The rusttype library is instrumental in handling these steps.

Over to the GPU

Now we have texture information this is packed into an 8-bit alpha colour array and sent to graphics memory via OpenGL. We need to let the GPU know where to render this texture, and what bits of the texture to render.

This is done with a small program run on the GPU called a shader & the data for this program: 6 vertices per glyph. Each vertex has:

6 vertices, rather than 4, because OpenGL is big into triangles.

gfx-rs is used to conduct this OpenGL communication with the GPU.

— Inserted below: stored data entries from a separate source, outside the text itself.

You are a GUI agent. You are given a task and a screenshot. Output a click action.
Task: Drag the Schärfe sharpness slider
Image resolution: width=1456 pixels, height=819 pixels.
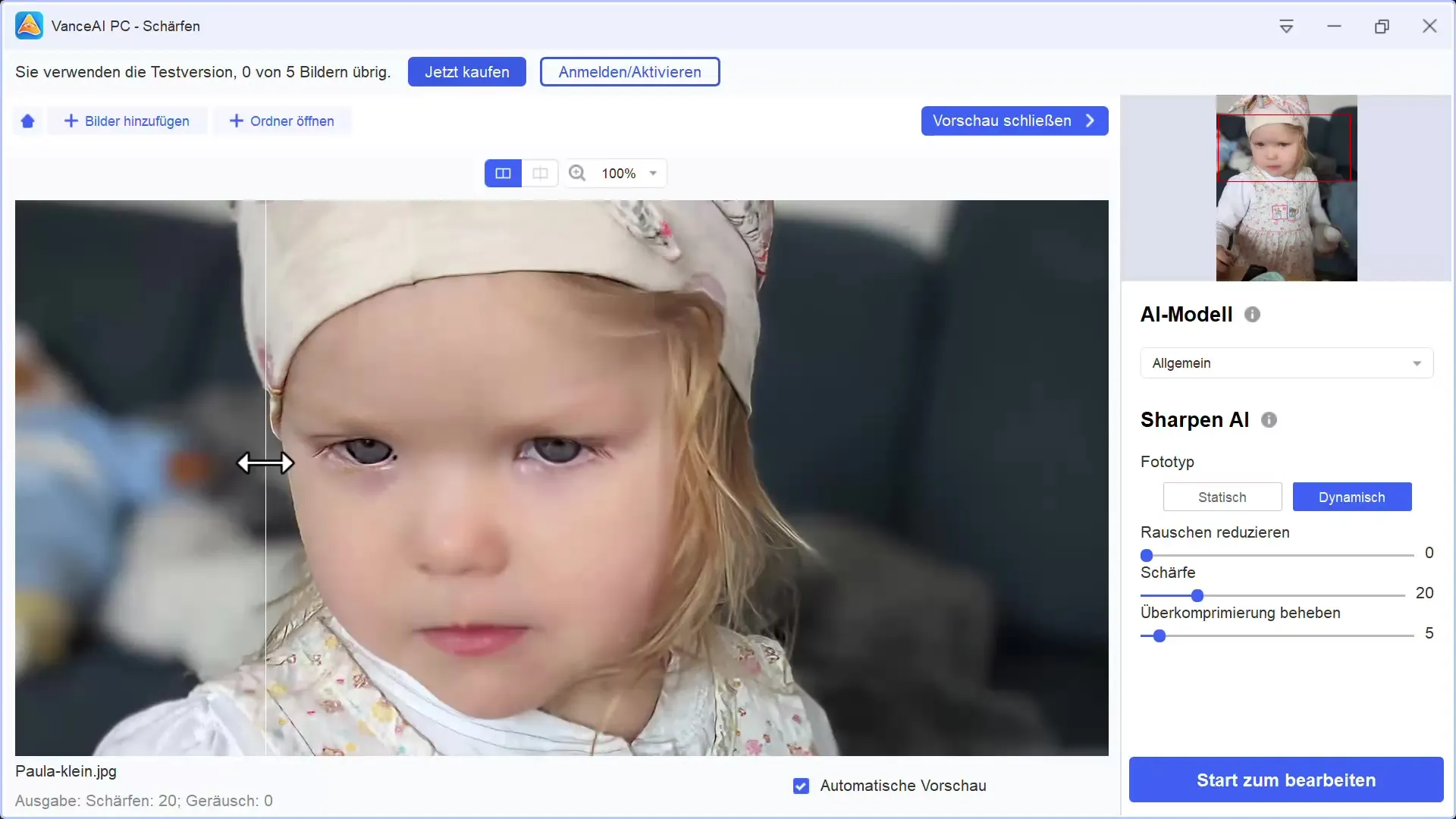pyautogui.click(x=1196, y=595)
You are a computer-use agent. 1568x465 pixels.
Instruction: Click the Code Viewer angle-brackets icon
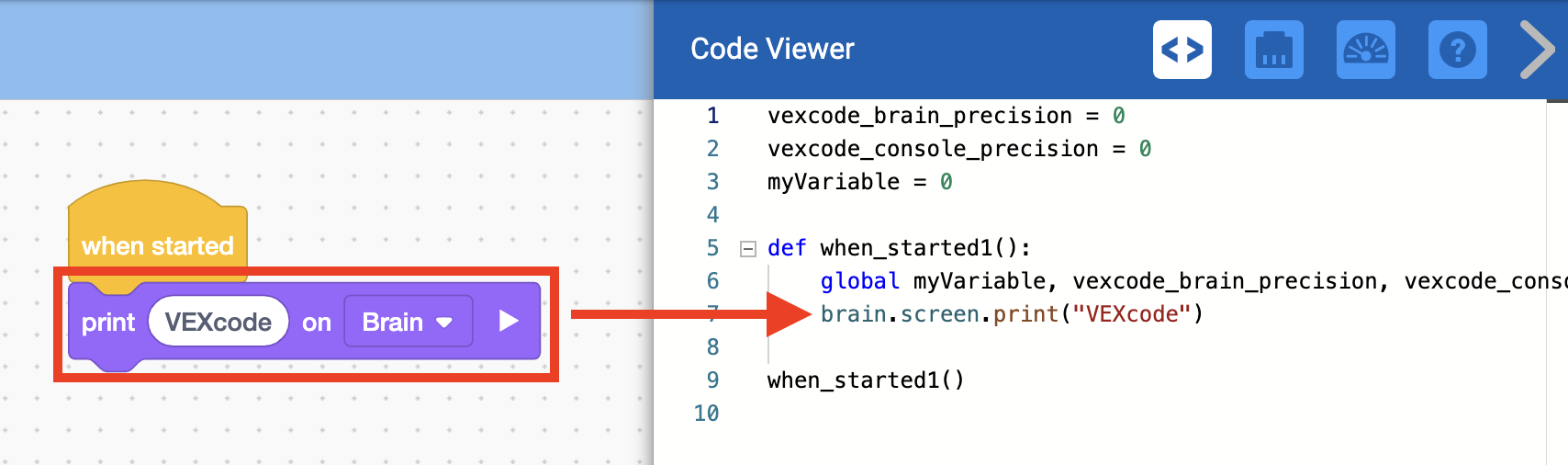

This style of rendering is in many ways fairly primitive. Rasterization is normally done only on the GPU. It makes sense as this is a very parallel task suited to a graphics card. Using the CPU also means the pipe is quite rigid. We can’t really use the same v texture for another v in a different sub-pixel position, because if the CPU pixel grid doesn’t match the actual grid then the texture will be become blurred on the GPU rasterization step.

However, a positive of this is the simplicity of the GPU usage. This style of rendering requires very little from the GPU. The pipe is very CPU limited, but we can eliminate some of the issues with liberal use of caching.

Performance & Caching

A naive implementation of CPU rasterization into textures for each frame would be very slow once a bunch of glyphs are on the screen. However, we can do better without throwing the whole technique in the bin.

First while not every v-glyph can use the same texture because of sub-pixel position differences, many of them can. If we could setup a single texture full of all the glyphs we need to render shared between similar-enough glyphs we can decrease both our need to rasterize on the CPU, and texture info to upload to the GPU.

Another thing; does text change that much from frame-to-frame? In general not so much, most of the time 1/60th of a second later the text is in exactly the same position. Exactly the same texture. Exactly the same colour. Which means we don’t need to re-upload any texture info, we don’t need to re-upload any vertices. We just ask the GPU to re-draw & blend, and because the GPU side is so simple this means very fast rendering.

These two kinds of caching (along with layout-caching which I won’t go into) are included in my own library gfx-glyph sitting on top of rusttype’s gpu_cache to which I’ve personally made many optimizations & fixes. gfx-glyph allows me to have arbitrarily complex text layouts that, once baked & cached, are so fast they don’t impact frame time.

Future improvements

Since after they’re baked the text rendering performance is excellent, I generally try to improve the worst case speed. That is the baking time. This comes down to layout calculation, CPU rasterization etc. In future rasterization could be moved back to the GPU in a compute step, still making use of caching the result in a texture for fast drawing. Really it should render directly into GPU memory to avoid any uploading.

I’ve been continually making smaller performance improvements over many releases of gfx-glyph, rusttype & Robo Instructus itself. The end result is now I can render all the user-code, icons and in-game text without slowdown even with the rust-compiler in debug mode. The former gives a good experience for my players, the latter allows me to get the game done.

Speaking of which more Robo Instructus specific updates are coming up.